Logo Questions Linux Laravel Mysql Ubuntu Git Menu
 

Java: how to compare two strings in order to obtain the portions where they differ?

I would like to learn a way to obtain the portions where two strings differ.

Suppose I have these two strings:

String s1 = "x4.printString(\"Bianca.()\").y1();";
String s2 = "sb.printString(\"Bianca.()\").length();";

I would like this output: ["x4", "y1", "sb", "length"] coming from a method receiving s1and s2as arguments.

I have looked for something like this in other posts, but I have only found links to StringUtils.difference(String first, String second).

But this method returns the second string from the index where it begins to differ from the first one.
I really don't know where to start and any advice would be very appreciated.

### RECORD SET
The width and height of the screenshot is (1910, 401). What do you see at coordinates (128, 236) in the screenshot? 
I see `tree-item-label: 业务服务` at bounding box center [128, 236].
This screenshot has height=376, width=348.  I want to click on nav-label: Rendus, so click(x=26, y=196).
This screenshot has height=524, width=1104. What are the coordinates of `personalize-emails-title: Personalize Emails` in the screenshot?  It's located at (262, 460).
...
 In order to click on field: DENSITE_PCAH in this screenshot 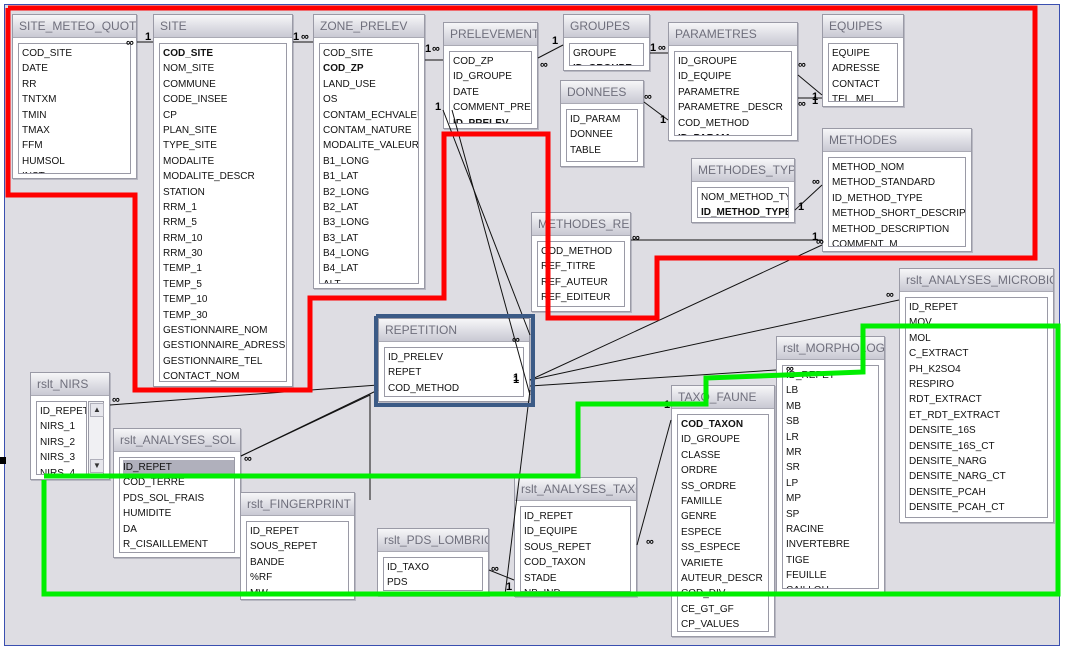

### QUESTIONS
1 - In the Java string comparison question, translate this sentence into Spanish: "But this method returns the second string from the index where it begins to differ from the first one."
2 - For each statement below, say yes or no as to whether it agrees with the Java string comparison question, and quote the words from that question that decide it. (a) Other posts the asker found pointed to StringUtils.difference. (b) The output the asker wants includes "Bianca". (c) The asker already knows where to start.

### ANSWERS TO THE PROBLEMS
1 - Pero este método devuelve la segunda cadena a partir del índice en el que empieza a diferir de la primera.

2 -
(a) Yes: "I have only found links to StringUtils.difference(String first, String second)."
(b) No: "I would like this output: ["x4", "y1", "sb", "length"]"
(c) No: "I really don't know where to start"